Marie Schmohel - entwendet aus dem Kleiderschrank

CIAO Ausstellungscontainer

Textilkunst hat die besondere Eigenschaft, dass man sie immer und überall im Alltag ausstellen kann. Ich bin meine eigene kleine Vernissage: im Supermarkt, in der Uni, wenn ich den Müll rausbringe.

Gleichzeitig ist die Arbeit, die hinter textilen Alltagsgegenständen steckt, oft by design unsichtbar: die nähende Person bleibt namenlos, Produktionsketten werden verschleiert, um das unzumutbare Leid darin von der Konsumentscheidung zu trennen.
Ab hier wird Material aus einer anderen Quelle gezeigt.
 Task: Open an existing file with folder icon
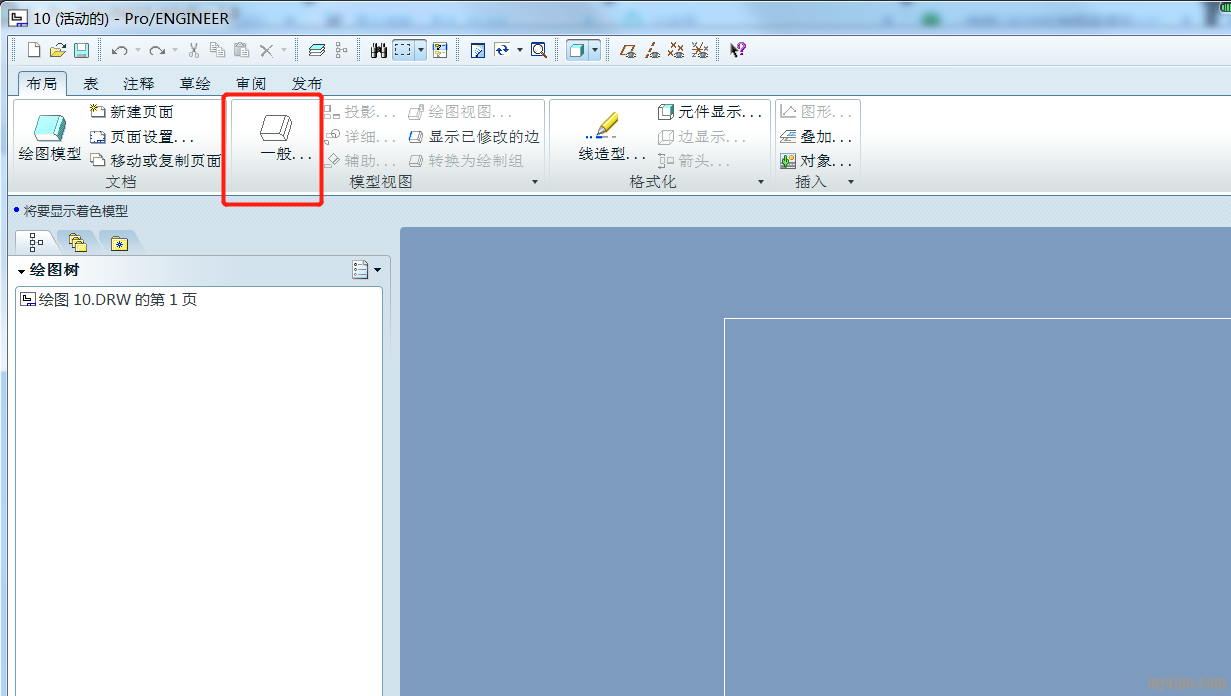(58, 50)
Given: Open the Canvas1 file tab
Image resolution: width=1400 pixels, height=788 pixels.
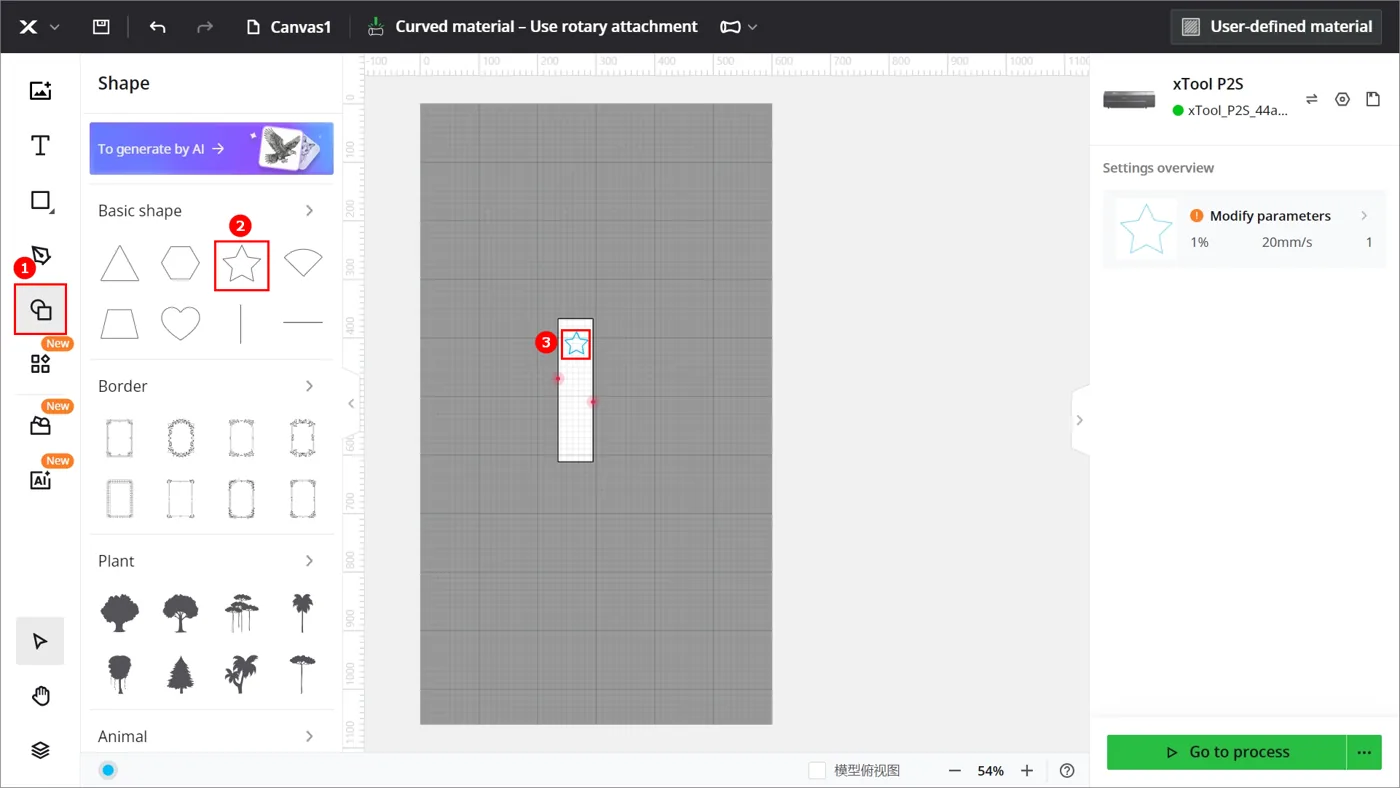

Selbst im Design versteckt sich die (Hand)Arbeit gerne: saubere Nähte, Garn in der Farbe des Stoffes, versteckte Schnittstellen.

Auch für Heimnäher*innen bleibt das Ideal die unsichtbare Hand; Selbstgemachtes soll nur selten auch wirklich selbstgemacht aussehen.

Mich interessiert eine Hand, die nicht zu übersehen ist. Die auch Fehler, Flicken und Aufbesserung laut und sichtbar durchführt und dabei auf die Objektbiografie des Kleidungsstückes hinweist. Wer es gemacht hat? Woher die Materialien kommen, was ihre Geschichte ist? Wie und warum es kaputt geht? Wo man es repariert hat?

Ich lade dich ein, einen Blick in meinen Kleiderschrank zu werfen und meiner textilen Kunst deine Fragen zu stellen.